In The Poem That Took the Place of a Mountain, Stevens supplants geographic reality with one imagined in the mind, and finds a home in the freedom of a surrealistic revolution. As Robin D. G. Kelley points out, poets have continually “succeeded in imagining the color of the sky, in rendering the kinds of dreams and futures social movements,” based on conceptions of justice, are capable of producing. In The Poem That Took the Place of a Mountain, Stevens not only imagines the color of the sky, but also the very ground upon which he stands. Through the power of his mind, he is able to stand atop his creation “word for word,/ The poem that took the place of a mountain.” This new landscape is his creation, he “recomposed the pines/ Shifted the rocks,” all in an attempt to bridge the gap between his restructured mind and his reality. This mountain, with its mineral stairway to the sky, “reminded him how he had needed/ A place to go to in his own direction,” and allows Stevens to create a “unique and solitary home” in the world. This poem speaks to the revolutionary desire for territory—a desire for free space to convert imagined surrealistic plains into gloriously surrealistic realities, which Stevens accomplishes with the building blocks of language. The first step to creating the world in your likeness is imagining the silhouette of its form, and Stevens lays the foundation for that surrealistic revolution merely by describing that silhouette.
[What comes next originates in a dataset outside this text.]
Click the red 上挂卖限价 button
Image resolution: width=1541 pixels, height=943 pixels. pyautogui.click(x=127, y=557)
While Stevens describes the terrain of the mind in Of Mere Being and carves out a theoretical niche in the world by replacing geographic obstacles with words—and thus becoming soul owner of that domain—in The Poem That Took the Place of a Mountain, Stevens describes the dawn of a surrealist revolution that is on the horizon in Not Ideas about the Thing but the Thing Itself. If poetry is a scream of revolt, then the faint bellowing in this poem is the beginning of the revolution. “At earliest ending of winter,/ In March, a scrawny cry from outside/ Seemed like a sound in his mind;” The harsh winter of reality is thawing and the screaming surrealism of his mind is breaking through the thick ice that separates reality from the imagination. At first, however, he is not sure if the cry exists only in his imagination, but he soon realizes it is “not from the vast ventriloquism/ Of sleep’s faded papier-mache…/ The sun [is] coming from outside.” This imagined world is no longer merely crafted of papier-mache—a French phrase meaning chewed up paper; The space he created in his mind is no longer the cud of his dreams dreamt for so long they began to lose their color. His dreams have ushered in the dawn like a surrealist, poetic Chanticleer, “A chorister whose c preceded the choir.” This “colossal sun” that has begun to climb the sky creates “A new knowledge of reality,” which is the fundamental drive of surrealist revolutionary ideology.
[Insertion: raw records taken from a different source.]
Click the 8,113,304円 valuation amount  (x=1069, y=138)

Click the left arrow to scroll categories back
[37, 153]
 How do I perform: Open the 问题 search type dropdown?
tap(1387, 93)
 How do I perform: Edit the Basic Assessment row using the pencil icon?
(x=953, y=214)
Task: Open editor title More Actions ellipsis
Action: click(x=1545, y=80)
With the foundation set for an understanding of Stevens’ revolutionary surrealism, an explanation of justice can be discussed. Revolutions are attempts to impose particular conceptions of what is right onto a system of governance perceived to be unjust, and the surrealist revolution of the mind is no different; instead of fighting a tyrannical government, however, surrealism seeks to emancipate the imagination, which has been shackled by logic and rationality. The Idea of Order at Key West applies the surrealist desire for freedom to the Cuban desire for the freedom to govern itself in its own fashion. To explore these concepts of freedom, in which the role of justice is central and overriding, Stevens personifies justice and details Lady Justice’s journey from the shores of America to the turbulent beaches of a Cuba engulfed in revolution. Key descriptions within the poem are clues that reveal Lady Justice’s identity. As she crosses the Atlantic towards Cuba, her sleeves flutter much like the voluminous sleeves of a judiciary robe. “She measured to the hour “ the solitude of the sky with the scales she holds in her left hand, and “She was the single artificer of the world / In which she sang.” Justice and the way it manually constructs the architecture of our world—setting legal boundaries and moral parameters—is, in many ways, one of the few jurisdictions in life that is adhered to. In Stevens’ world, however, Justice is not impartial, as “The sea was not a mask./ No more was she.” What Stevens is implying is that Justice is not blind to her surroundings—she is not passive—as the role of imagination is not passive in its attempt to surrealistically revolutionize the world through thought.
In this poem, the cry that ushered in the dawn in Not Ideas about the Thing but the Thing Itself is soldered to the song of the phoenix found in Of Mere Being to create the melodic voice of Lady Justice, which rings out over the roar of the sea. “She was the maker of the song she sang” and “It was her voice that made/ The sky acutest at its vanishing.” This resonant song of justice, once it illuminates the sky brings the outline of the dark horizon into sharp relief. When the surrealist implementation of the imagined revolution failed, as it did in Cuba when Ramon Fernandez and his Cuban army successfully stifled her song and turned away the invading American forces, the colossal sun that was previously heralded dips below the sea as the “Blessed rage for order” wages on.
Within Wallace Stevens’ four poems—Of Mere Being, The Poem That Took the Place of a Mountain, Not Ideas about the Thing but the Thing Itself, and The idea of Order at Key West—the arch of a surrealist attempt to define the freedom that is possible through a revolution of thought is clearly seen. In Of Mere Being, Stevens elucidates the terrain of the mind and the vastness of its ability to imagine other realities. In The Poem That Took the Place of a Mountain he describes how replacing geographical realities with those constructed in the recesses of the mind allow one to truly find a home in the world; In Not Ideas about the Thing but the Thing Itself Stevens places the reader at the dawn of the surrealistic revolution and attunes the ear to the oncoming cry of revolt; And in The Idea of Order at Key West, Stevens completes the arch by introducing the reader to a surrealistic Lady Justice and woefully relating her journey and eventual surrender on the shores of Cuba at the feet of Ramon Fernandez. Although the optimistic birth of the arch was not sustained in the end, one ideological loss on the surrealistic revolutionary battlefields does not mean the war between what is imagined and what is real has been won by neither side. As the war continues to canter along, the words of poets and writers will sustain the fight, and the words of Cat Power will resonate: “We can all be free. Maybe not with words. Maybe not with a look, but with your Mind.”